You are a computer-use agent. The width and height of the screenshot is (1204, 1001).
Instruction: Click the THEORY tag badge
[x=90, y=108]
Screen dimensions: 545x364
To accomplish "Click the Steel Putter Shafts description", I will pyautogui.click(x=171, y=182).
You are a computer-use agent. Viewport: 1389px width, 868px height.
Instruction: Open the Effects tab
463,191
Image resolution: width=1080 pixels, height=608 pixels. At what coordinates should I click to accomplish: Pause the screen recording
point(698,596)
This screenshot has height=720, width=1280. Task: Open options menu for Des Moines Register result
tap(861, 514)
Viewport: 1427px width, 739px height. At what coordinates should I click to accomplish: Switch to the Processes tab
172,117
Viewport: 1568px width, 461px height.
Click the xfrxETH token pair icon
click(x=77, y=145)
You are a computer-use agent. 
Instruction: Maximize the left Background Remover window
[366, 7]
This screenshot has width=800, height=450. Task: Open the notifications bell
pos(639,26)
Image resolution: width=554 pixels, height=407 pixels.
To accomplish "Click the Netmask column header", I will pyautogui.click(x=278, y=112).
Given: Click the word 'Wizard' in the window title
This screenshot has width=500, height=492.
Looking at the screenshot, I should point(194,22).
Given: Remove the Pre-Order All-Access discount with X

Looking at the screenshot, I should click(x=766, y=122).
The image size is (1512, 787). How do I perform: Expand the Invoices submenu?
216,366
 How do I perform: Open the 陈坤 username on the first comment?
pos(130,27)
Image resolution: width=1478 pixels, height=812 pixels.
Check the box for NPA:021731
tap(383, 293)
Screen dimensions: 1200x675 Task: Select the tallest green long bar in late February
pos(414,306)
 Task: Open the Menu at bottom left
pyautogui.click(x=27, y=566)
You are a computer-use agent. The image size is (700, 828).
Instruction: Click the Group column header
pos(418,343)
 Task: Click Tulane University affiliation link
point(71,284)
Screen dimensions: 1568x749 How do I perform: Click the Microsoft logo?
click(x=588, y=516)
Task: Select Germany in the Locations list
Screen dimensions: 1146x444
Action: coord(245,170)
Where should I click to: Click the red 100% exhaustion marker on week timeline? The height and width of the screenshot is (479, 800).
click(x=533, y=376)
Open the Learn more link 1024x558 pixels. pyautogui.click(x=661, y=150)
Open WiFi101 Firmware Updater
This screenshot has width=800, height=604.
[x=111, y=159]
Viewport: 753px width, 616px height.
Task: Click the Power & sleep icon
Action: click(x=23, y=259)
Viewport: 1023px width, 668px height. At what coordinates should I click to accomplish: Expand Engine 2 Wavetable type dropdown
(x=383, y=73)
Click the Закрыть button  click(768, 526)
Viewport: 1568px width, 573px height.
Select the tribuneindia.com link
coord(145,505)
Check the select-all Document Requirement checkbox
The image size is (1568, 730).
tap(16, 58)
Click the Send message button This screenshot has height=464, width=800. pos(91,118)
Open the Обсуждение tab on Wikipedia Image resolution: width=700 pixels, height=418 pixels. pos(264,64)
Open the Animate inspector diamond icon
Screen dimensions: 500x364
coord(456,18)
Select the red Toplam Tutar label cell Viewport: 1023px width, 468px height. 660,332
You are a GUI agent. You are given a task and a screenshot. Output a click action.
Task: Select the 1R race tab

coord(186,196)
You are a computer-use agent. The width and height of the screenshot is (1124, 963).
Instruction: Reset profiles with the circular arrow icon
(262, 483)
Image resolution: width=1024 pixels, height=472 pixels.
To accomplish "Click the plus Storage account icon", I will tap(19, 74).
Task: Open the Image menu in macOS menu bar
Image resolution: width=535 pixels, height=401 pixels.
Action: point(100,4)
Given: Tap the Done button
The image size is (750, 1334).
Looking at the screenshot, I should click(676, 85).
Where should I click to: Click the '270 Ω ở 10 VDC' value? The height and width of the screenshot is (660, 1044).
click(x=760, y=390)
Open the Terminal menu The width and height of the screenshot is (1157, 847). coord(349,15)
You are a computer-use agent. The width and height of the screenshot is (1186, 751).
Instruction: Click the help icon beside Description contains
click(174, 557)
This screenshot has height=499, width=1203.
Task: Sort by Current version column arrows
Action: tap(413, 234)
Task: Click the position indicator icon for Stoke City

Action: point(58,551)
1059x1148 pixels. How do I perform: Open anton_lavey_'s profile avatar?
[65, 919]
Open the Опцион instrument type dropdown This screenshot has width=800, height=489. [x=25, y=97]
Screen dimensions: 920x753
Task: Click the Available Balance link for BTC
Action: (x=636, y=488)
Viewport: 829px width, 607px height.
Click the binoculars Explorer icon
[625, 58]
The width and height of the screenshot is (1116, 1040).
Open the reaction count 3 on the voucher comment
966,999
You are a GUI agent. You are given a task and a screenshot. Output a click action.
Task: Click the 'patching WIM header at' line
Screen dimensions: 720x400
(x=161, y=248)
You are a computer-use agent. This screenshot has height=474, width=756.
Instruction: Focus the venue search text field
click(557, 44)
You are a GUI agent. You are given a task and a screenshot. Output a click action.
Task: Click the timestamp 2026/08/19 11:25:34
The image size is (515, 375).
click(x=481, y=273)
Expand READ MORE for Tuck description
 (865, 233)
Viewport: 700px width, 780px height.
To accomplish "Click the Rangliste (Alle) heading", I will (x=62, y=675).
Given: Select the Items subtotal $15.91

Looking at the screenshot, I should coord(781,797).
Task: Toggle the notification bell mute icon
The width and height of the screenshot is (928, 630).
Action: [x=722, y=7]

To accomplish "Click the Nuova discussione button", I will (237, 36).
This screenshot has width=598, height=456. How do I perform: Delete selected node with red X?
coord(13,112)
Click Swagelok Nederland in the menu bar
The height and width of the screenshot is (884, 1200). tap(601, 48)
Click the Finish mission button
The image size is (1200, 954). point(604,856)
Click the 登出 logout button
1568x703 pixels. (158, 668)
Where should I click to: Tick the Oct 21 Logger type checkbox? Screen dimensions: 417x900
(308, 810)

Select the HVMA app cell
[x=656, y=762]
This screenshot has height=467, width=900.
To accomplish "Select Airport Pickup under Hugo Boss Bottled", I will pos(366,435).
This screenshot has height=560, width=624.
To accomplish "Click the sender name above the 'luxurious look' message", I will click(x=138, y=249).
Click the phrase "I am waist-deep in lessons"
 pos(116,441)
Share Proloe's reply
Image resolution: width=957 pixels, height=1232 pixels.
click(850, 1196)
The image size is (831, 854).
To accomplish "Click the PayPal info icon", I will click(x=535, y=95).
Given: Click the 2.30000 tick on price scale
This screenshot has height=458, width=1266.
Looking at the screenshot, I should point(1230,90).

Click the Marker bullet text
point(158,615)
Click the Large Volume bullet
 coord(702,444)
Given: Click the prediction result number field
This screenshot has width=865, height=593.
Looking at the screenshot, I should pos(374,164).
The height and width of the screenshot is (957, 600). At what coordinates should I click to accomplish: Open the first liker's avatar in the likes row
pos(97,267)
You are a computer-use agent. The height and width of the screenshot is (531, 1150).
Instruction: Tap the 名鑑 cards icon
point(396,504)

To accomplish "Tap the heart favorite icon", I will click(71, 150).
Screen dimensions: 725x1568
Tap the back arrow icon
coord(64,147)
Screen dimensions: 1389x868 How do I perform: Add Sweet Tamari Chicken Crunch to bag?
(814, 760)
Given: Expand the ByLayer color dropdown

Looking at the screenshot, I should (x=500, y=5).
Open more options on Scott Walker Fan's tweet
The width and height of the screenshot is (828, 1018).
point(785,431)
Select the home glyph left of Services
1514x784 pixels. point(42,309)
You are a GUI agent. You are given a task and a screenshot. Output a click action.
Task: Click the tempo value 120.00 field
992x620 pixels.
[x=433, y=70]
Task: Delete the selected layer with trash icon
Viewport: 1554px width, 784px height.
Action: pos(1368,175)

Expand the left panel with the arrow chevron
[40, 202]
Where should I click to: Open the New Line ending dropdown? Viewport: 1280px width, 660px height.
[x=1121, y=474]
────────
WHAT THIS TASK INVOLVES: Tally the lines of the entries that carry the word "will" and say only that number.

TASK RESULT: 9